## What to work on
Provide an exact copy of the data, excluding the images.

━━━ Data extracts ━━━

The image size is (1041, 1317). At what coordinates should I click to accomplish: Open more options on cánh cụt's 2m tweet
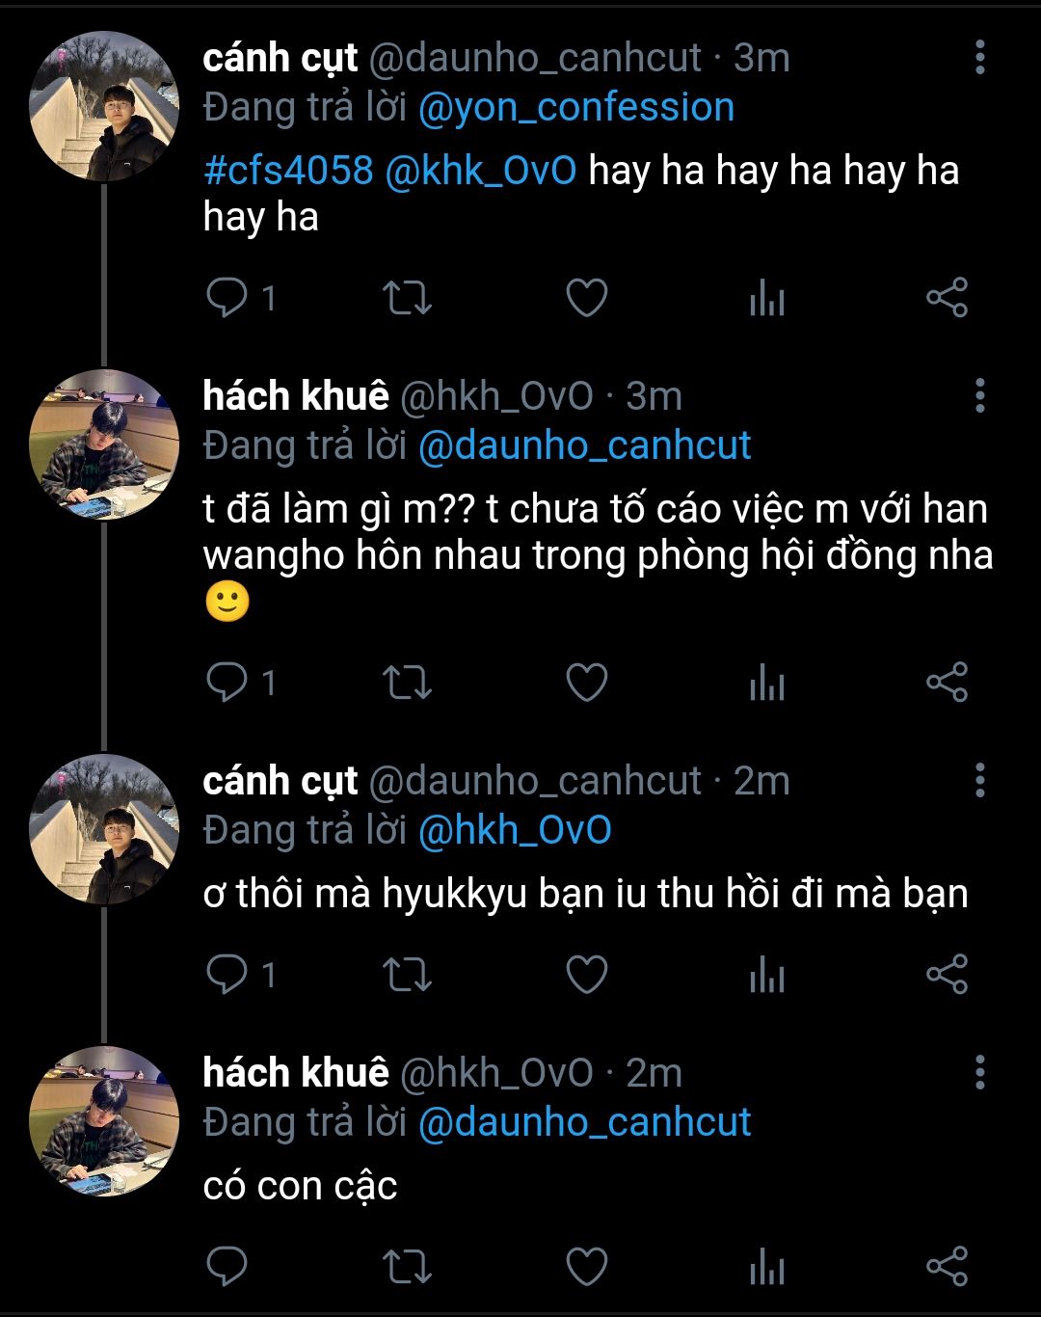[x=979, y=780]
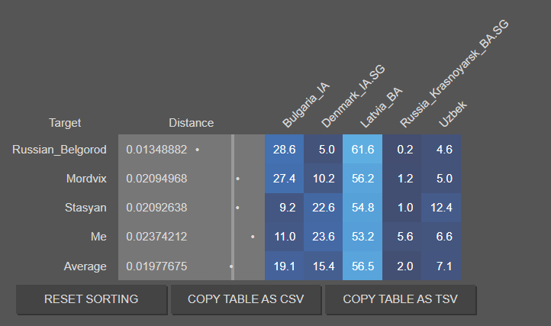The height and width of the screenshot is (326, 551).
Task: Sort by the Russia_Krasnoyarsk_BA.SG column header
Action: pos(454,73)
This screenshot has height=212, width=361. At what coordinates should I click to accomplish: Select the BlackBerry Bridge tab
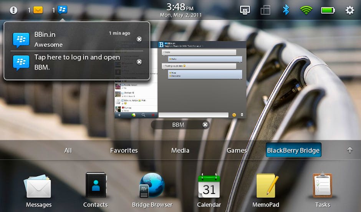tap(293, 150)
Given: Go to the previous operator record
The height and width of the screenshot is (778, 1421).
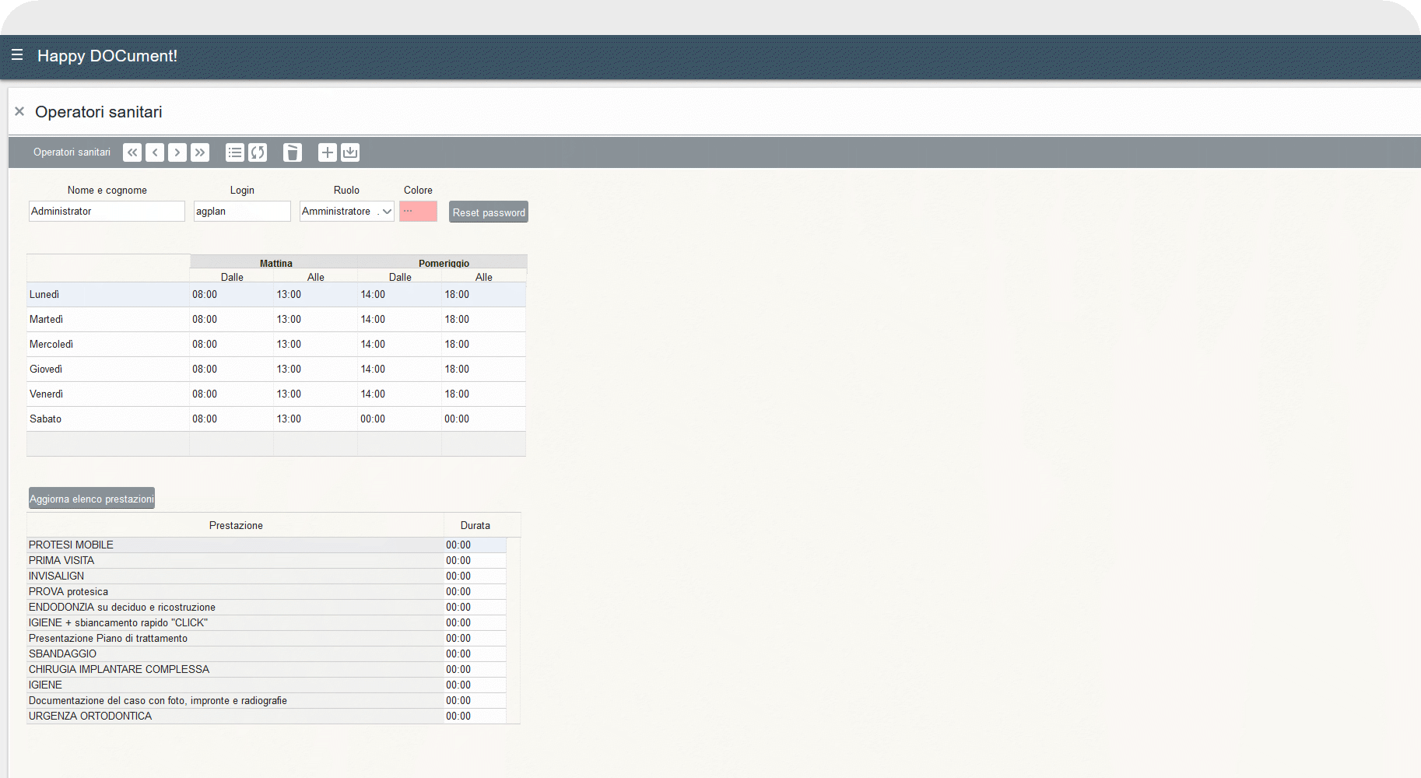Looking at the screenshot, I should (x=155, y=152).
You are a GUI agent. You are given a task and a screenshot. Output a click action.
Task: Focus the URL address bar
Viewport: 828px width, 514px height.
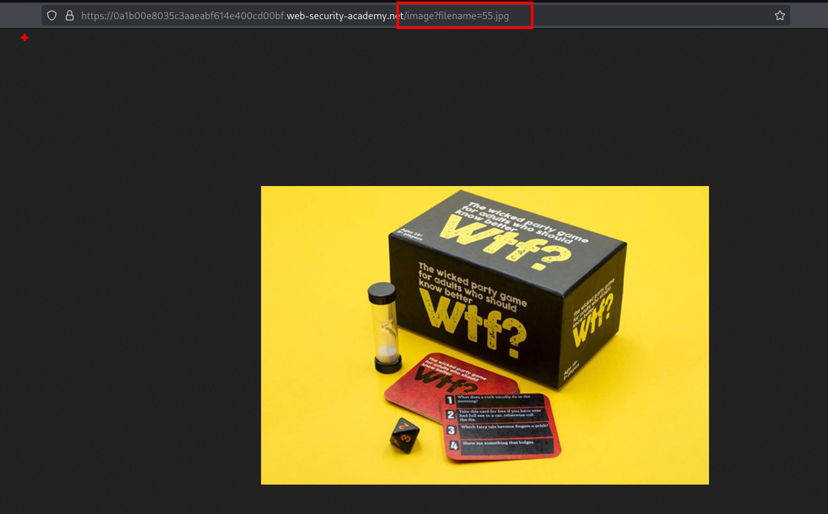click(x=576, y=15)
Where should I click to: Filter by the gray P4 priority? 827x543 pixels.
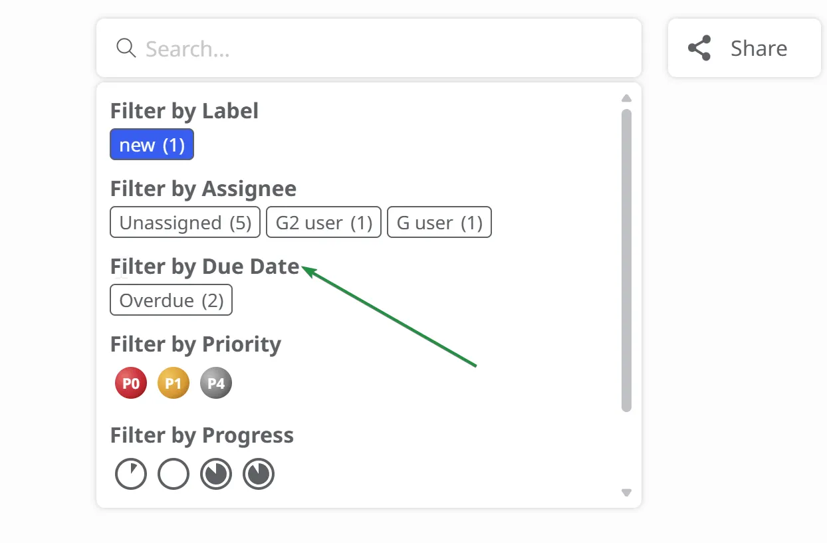coord(216,383)
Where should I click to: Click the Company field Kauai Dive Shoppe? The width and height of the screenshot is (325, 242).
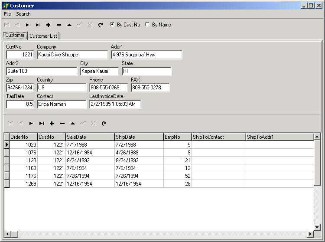click(x=72, y=55)
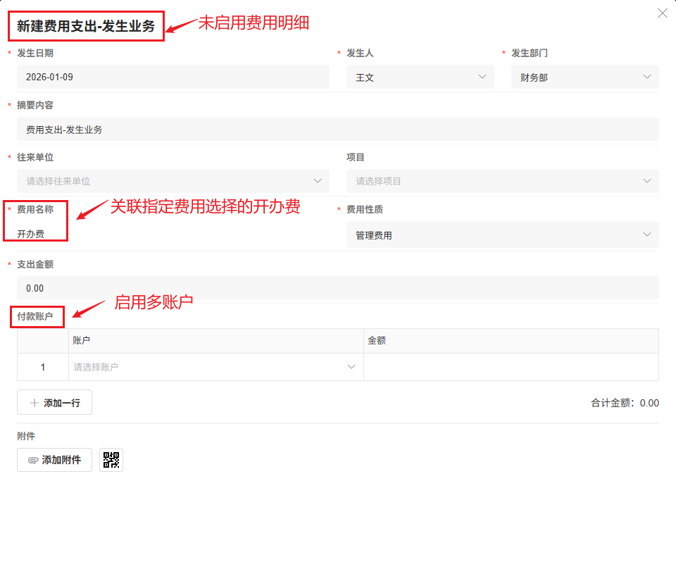Click the 发生日期 field showing 2026-01-09
This screenshot has width=676, height=586.
coord(173,77)
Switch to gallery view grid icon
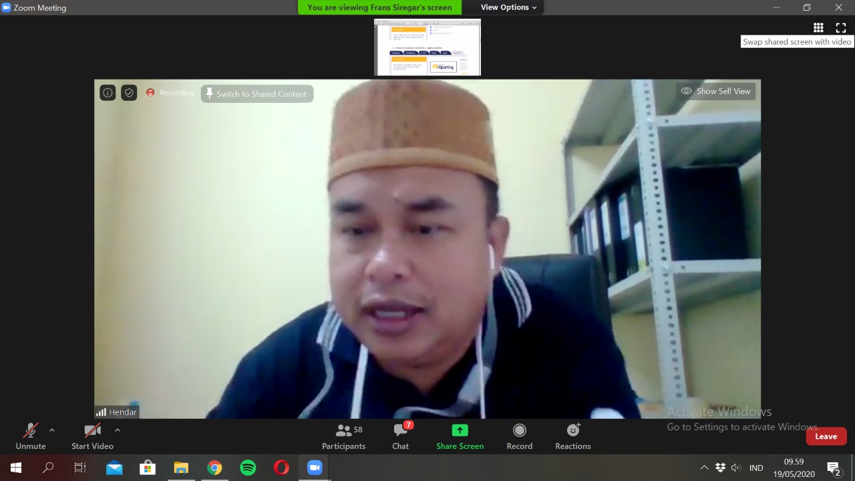Screen dimensions: 855x481 818,27
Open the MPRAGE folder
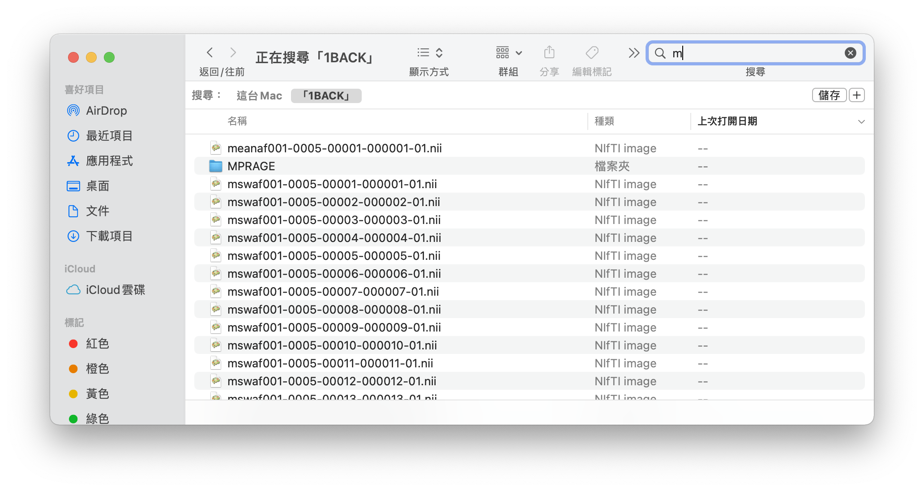The width and height of the screenshot is (924, 491). coord(252,166)
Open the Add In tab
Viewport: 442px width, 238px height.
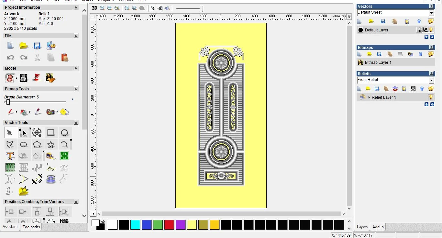coord(378,227)
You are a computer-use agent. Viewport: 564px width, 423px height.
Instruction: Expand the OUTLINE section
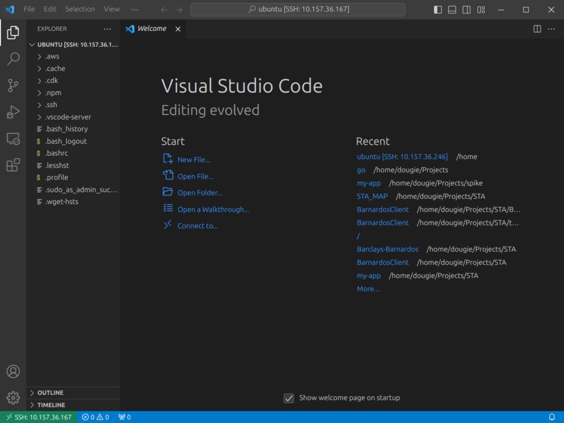(50, 392)
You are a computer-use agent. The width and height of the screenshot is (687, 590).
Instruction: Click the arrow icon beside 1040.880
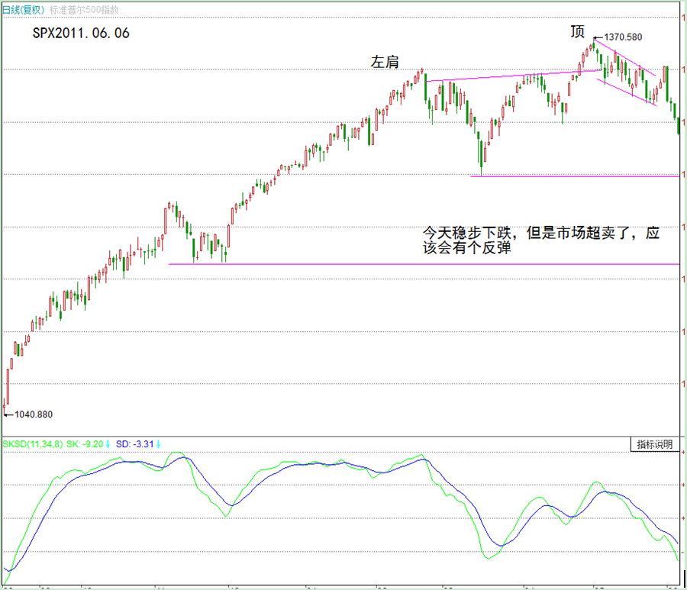click(8, 414)
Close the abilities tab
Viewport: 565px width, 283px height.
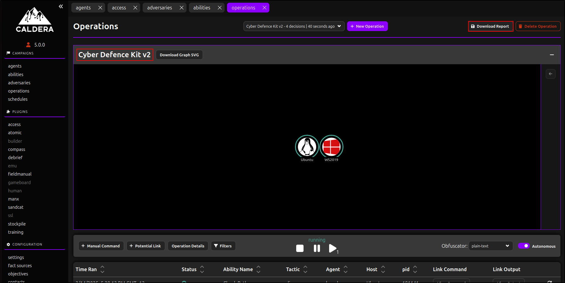219,8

━━━

## Exercise answer
The image size is (1041, 1317). At what coordinates should I click to accomplish: Open more options on cánh cụt's 2m tweet
[x=979, y=780]
The height and width of the screenshot is (326, 551).
Task: Sort by the Russia_Krasnoyarsk_BA.SG column header
Action: pos(454,73)
This screenshot has height=212, width=361. At what coordinates should I click to accomplish: Select the BlackBerry Bridge tab
tap(293, 150)
Given: Go to the previous operator record
The height and width of the screenshot is (778, 1421).
Looking at the screenshot, I should (x=155, y=152).
You are a GUI agent. You are given a task and a screenshot. Output a click action.
Task: Focus the URL address bar
Viewport: 828px width, 514px height.
click(x=576, y=15)
Where should I click to: Filter by the gray P4 priority? 827x543 pixels.
coord(216,383)
Where should I click to: Click the Company field Kauai Dive Shoppe? The width and height of the screenshot is (325, 242).
click(x=72, y=55)
Click the 发生日期 field showing 2026-01-09
This screenshot has width=676, height=586.
coord(173,77)
Switch to gallery view grid icon
Screen dimensions: 855x481 818,27
Open the MPRAGE folder
The width and height of the screenshot is (924, 491). coord(252,166)
Open the Add In tab
Viewport: 442px width, 238px height.
coord(378,227)
You are a computer-use agent. Viewport: 564px width, 423px height.
Instruction: Expand the OUTLINE section
(50, 392)
You are a computer-use agent. The width and height of the screenshot is (687, 590).
Instruction: Click the arrow icon beside 1040.880
click(8, 414)
Close the abilities tab
Viewport: 565px width, 283px height.
219,8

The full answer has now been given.